Rely on others. Because of a whole other set of issues around my wedding, this was really hard for me. But, I had a great maid of honor who stepped up and helped me even if I didn’t really know how I wanted her help. I trusted her, and I used her. I “let” her help me with those invitations. I tried not to shut her out because my absent mom refused to be a part of it all.
50/50. My therapist helped me figure this out about two weeks before my husband and I were heading back to Texas to get married. She pointed out that in my desperation to have the perfect relationship with my mom, I was putting about 95% of myself into it and my mom was only doing about 5%. This was problematic because it was leaving me drained, and I can’t possibly put that much into a relationship that is giving me nothing back. I can’t do her work in our relationship. I can only do my part, my 50%. She was responsible for the other 50% and if she chose to only put in 5%, well, that was her prerogative. I had the knowledge that I had done my part. This was revolutionary to me and has completely changed the way I try to relate to my mom. Even at the wedding, two weeks from that appointment. My husband kept chanting in my ear, “Your 50, your 50, your 50,” when he would see me becoming despondent because of something she said or did or didn’t say or do.

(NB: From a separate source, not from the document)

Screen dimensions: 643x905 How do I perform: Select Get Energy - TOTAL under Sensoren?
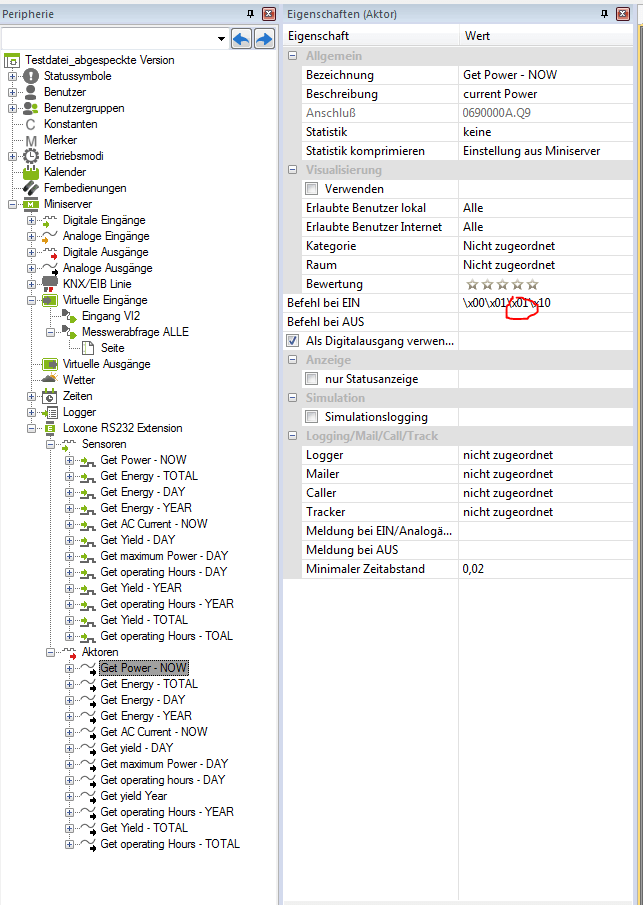tap(149, 476)
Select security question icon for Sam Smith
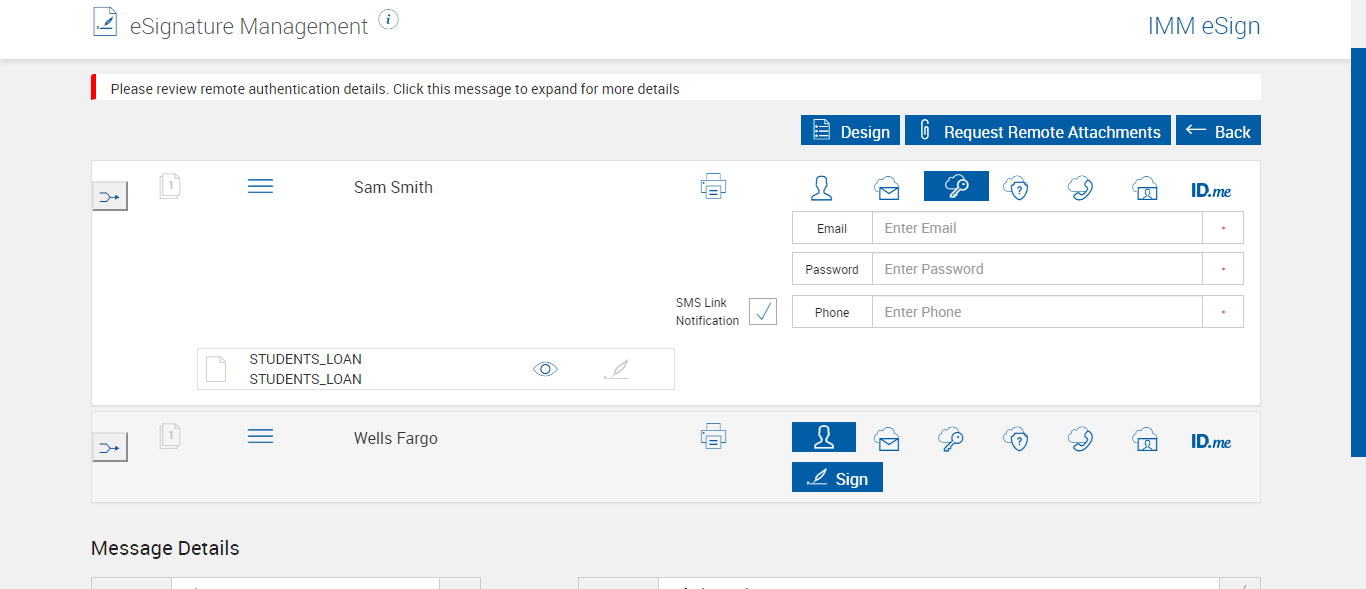This screenshot has height=589, width=1366. (1016, 187)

Be present. Seriously. There was literally nothing that I could do. I had done all that I could. As I said, my mom has her own set of problems, and I cannot do anything about them nor be responsible for them. I decided to be present in my life, at my wedding. I had decided to continue forward even though it is painful. I recognize that pain (see below) but try my best not to dwell on it.

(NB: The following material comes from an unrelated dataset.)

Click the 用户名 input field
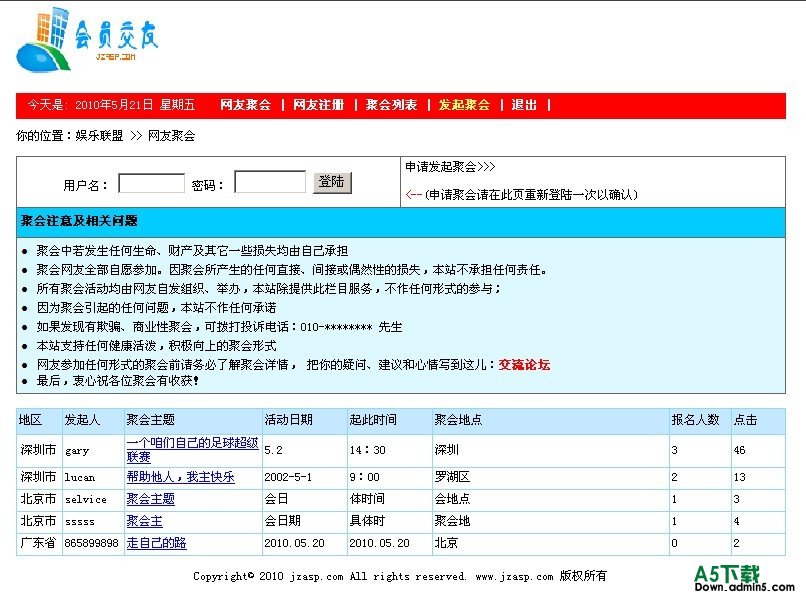The image size is (806, 597). point(151,184)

Don’t ignore your emotions. Don’t ignore your logic. One of our biggest problems in society is our tendency to ignore our emotions. My mom being emotionally unavailable for this whole process was awful. It was completely devastating. I was allowed to feel sad and devastated about it. And I was allowed to feel that way every time something happened. But I really struggled with this. I felt like I should have known this was always going to happen, so I didn’t allow myself to feel sad or cry or feel angry about it. Instead, I kept putting myself in the way of being re-hurt by her (those invitations!). Try not to do that. Don’t ignore that feeling to cry. Try not to allow that devastation to help you put yourself in a position to be hurt again. Set those boundaries and keep to them. And be sad because you have to have them.
I am now three years and some change past our wedding. I contacted Meg in 2011 about wanting to write this post, and it took me this long to finish it. Part of the reason why is because I felt I needed to be in a place where I was neither devastated nor rage-full when I thought about the wedding and my mom. As I said, our relationship is getting better. But, I still practice every one of these things with her. For example, I do not allow us to get into the details of the wedding, because she remembers it all completely differently (I shut her out). Rather, we talk about the kindness of others, the (happy) emotions of the day (carefully), and our shared frustrations (my photographer failed to take any pictures of the ceremony). Our relationship is better for these boundaries and invisible rules. In a way, wedding planning was a turning point, just maybe not the way I had expected.
I want to say, though, that if you are feeling this way, know that I’m so sorry you’re expectations of the relationships while wedding planning aren’t being realized. I also want you to know that you are not alone. You have people who love you and want to be there for you. And you are a wonderful person. Protect yourself and love yourself and move forward. I’m sending you virtual hugs.